* Your goal *
Although the records contain pictures, print none of them; print exactly the lines from the one with "Task: Click SP500TR card trend chart icon" through the last line.

Records from a dataset:
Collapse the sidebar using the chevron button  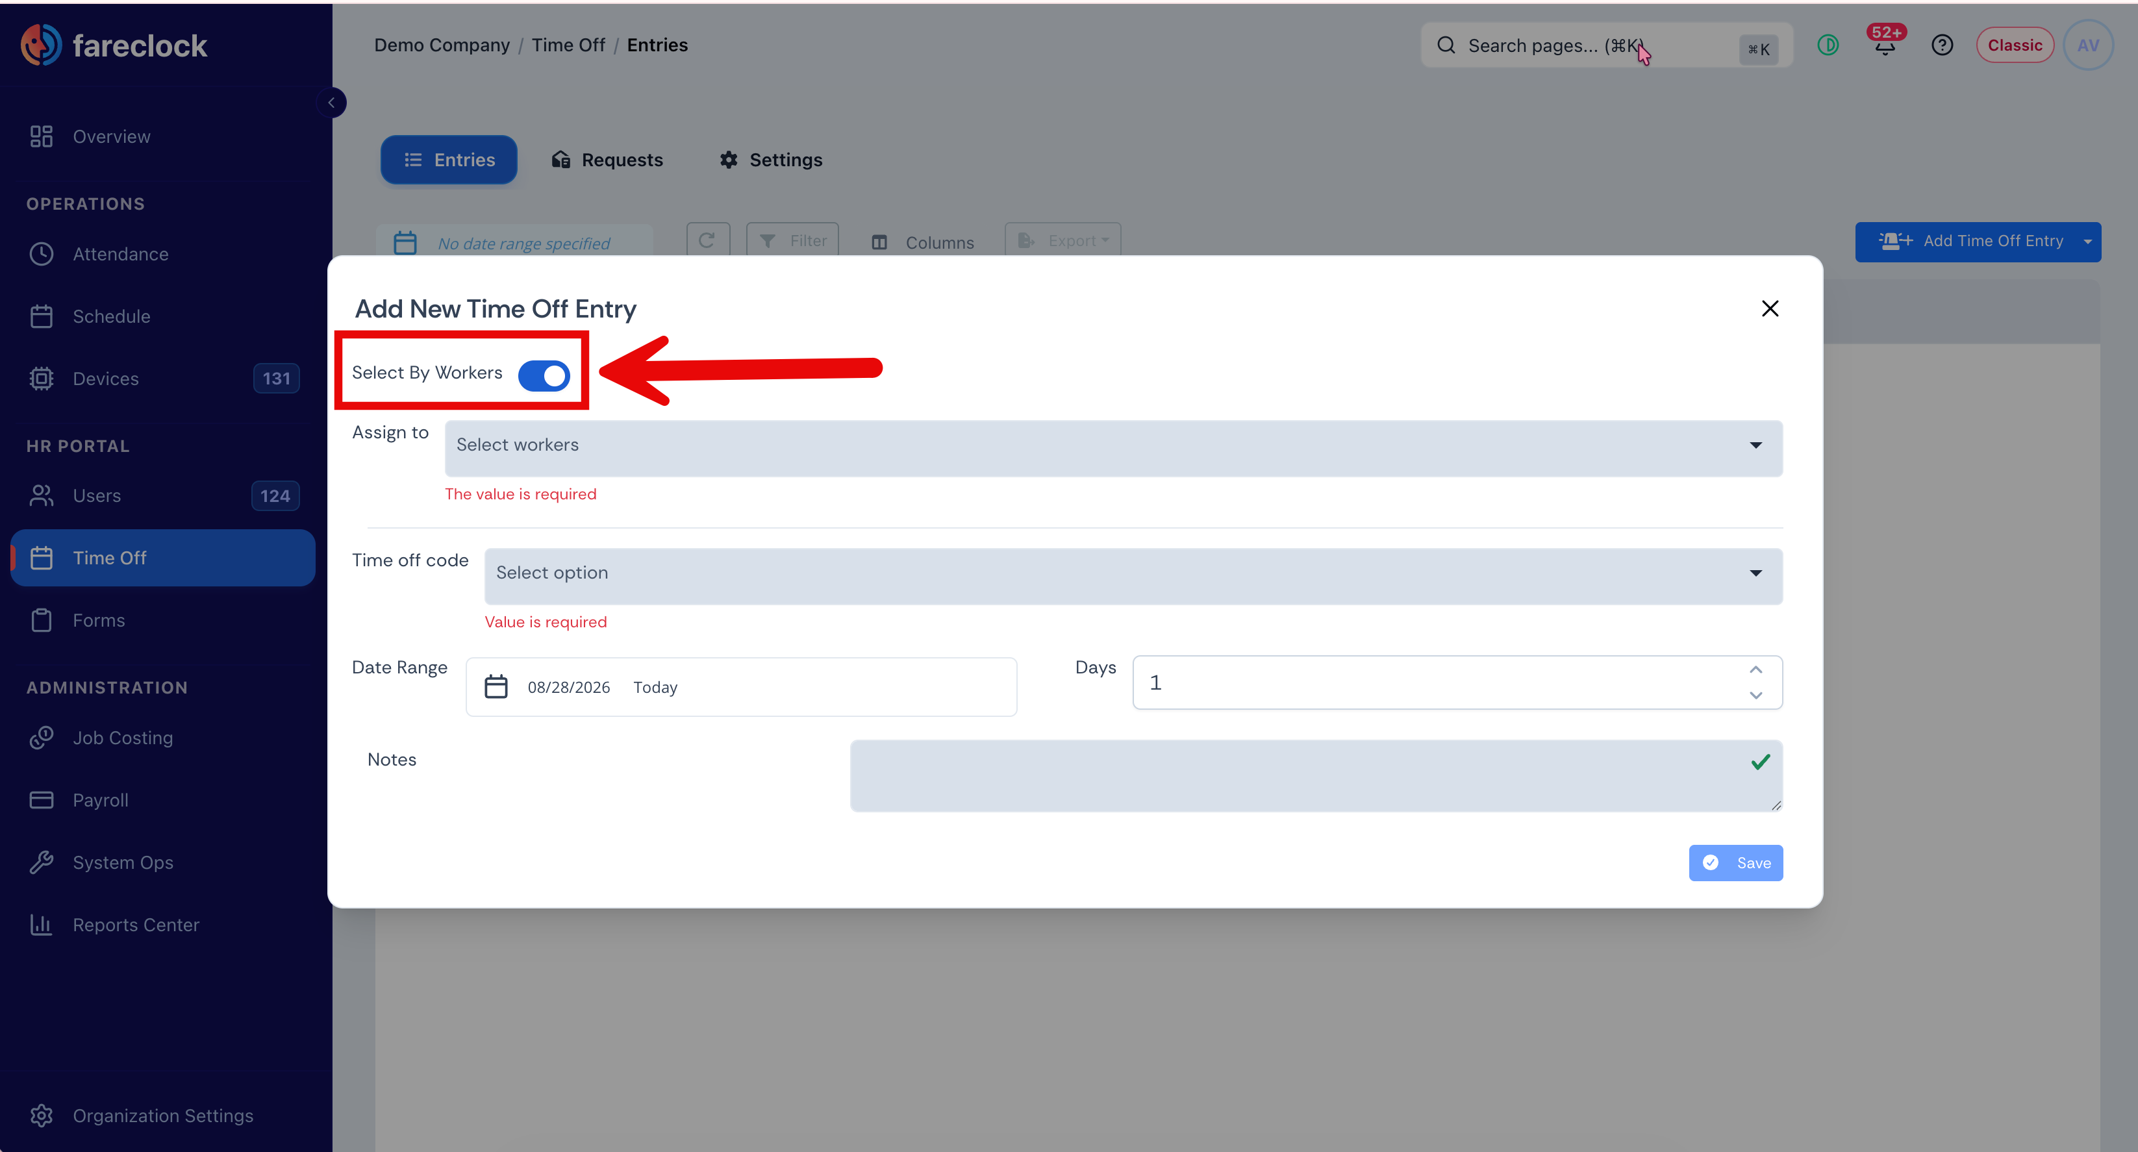click(331, 103)
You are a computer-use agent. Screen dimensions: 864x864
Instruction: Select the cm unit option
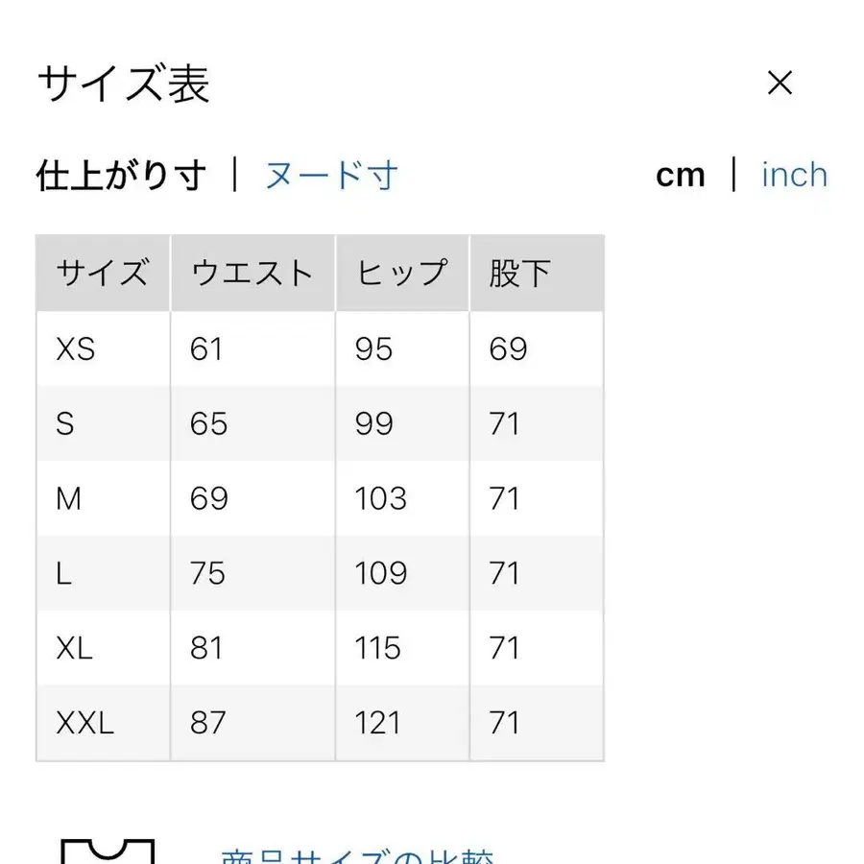pos(681,174)

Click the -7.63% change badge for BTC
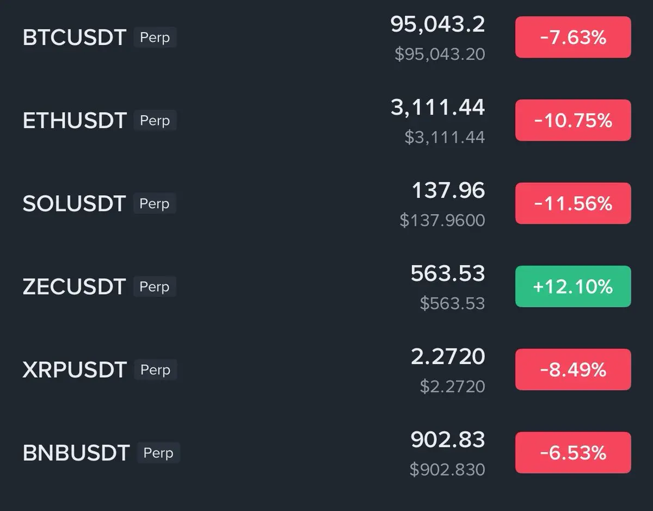tap(573, 38)
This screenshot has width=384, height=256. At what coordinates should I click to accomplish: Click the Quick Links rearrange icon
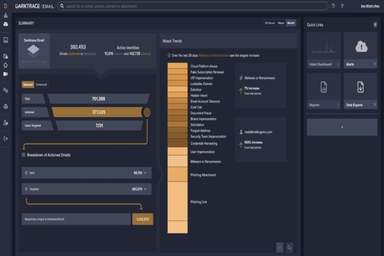(375, 25)
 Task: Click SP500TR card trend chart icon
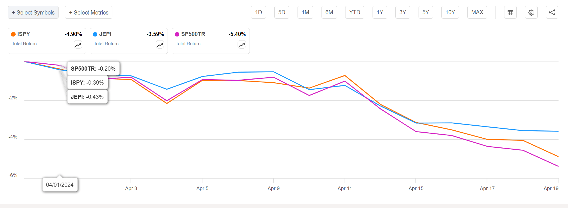coord(242,45)
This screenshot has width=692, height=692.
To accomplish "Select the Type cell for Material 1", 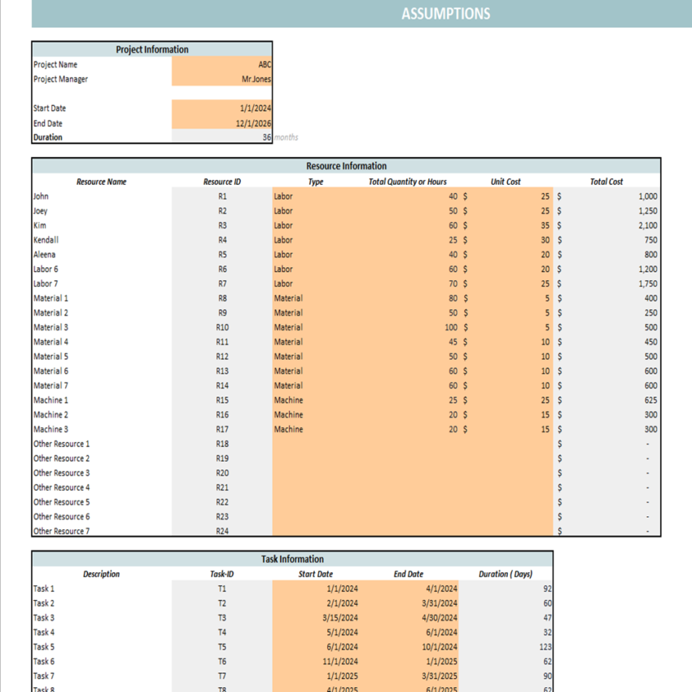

* Response to this task *
 Task: Click SP500TR card trend chart icon
coord(242,45)
This screenshot has width=692, height=692.
To accomplish "Select the Type cell for Material 1", 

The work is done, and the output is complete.